* RAW RECORDS
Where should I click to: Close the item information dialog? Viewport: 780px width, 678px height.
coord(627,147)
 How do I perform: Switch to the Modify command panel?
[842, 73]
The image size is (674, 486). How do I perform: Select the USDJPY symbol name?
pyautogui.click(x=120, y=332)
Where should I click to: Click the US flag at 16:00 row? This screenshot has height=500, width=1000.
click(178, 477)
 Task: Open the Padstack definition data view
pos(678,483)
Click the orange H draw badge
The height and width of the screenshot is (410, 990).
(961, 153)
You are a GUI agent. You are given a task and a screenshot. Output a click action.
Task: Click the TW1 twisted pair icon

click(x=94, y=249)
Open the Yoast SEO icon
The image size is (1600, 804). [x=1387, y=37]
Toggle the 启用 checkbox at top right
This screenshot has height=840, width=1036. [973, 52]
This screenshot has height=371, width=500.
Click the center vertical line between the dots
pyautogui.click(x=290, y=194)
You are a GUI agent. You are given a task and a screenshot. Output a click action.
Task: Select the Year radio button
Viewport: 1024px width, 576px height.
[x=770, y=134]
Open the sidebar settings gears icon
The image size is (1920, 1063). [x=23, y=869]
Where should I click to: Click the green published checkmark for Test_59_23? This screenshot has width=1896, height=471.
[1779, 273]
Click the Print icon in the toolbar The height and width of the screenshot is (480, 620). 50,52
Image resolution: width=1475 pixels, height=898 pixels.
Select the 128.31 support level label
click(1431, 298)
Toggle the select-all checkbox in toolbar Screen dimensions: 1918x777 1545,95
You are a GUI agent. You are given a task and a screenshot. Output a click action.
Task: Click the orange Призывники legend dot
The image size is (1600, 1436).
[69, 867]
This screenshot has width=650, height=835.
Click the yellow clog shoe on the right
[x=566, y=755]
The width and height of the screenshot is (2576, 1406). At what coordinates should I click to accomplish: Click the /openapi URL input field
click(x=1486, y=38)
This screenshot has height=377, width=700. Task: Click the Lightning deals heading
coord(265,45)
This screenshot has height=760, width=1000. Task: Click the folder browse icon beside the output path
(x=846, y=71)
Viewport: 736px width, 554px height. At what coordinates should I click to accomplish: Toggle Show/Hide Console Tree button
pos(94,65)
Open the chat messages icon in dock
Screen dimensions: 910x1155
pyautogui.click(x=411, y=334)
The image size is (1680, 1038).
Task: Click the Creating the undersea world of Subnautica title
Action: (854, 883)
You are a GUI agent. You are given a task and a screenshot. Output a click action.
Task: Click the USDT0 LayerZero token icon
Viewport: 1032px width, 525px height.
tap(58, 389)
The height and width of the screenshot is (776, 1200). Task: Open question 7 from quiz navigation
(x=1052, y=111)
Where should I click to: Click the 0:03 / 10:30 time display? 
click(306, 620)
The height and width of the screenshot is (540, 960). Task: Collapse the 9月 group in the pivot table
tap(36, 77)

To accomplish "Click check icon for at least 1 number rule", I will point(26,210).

* WRITTEN REQUEST
Rewrite the lines as a Markdown table with the columns Row and Line. Begin at the line that has "The height and width of the screenshot is (776, 1200)." and stop after the last line of the items, numbering each row and leaving out blank lines.

* EXERCISE RESPONSE
| Row | Line |
|---|---|
| 1 | The height and width of the screenshot is (776, 1200). Task: Open question 7 from quiz navigation |
| 2 | (x=1052, y=111) |
| 3 | Where should I click to: Click the 0:03 / 10:30 time display?  |
| 4 | click(306, 620) |
| 5 | The height and width of the screenshot is (540, 960). Task: Collapse the 9月 group in the pivot table |
| 6 | tap(36, 77) |
| 7 | To accomplish "Click check icon for at least 1 number rule", I will point(26,210). |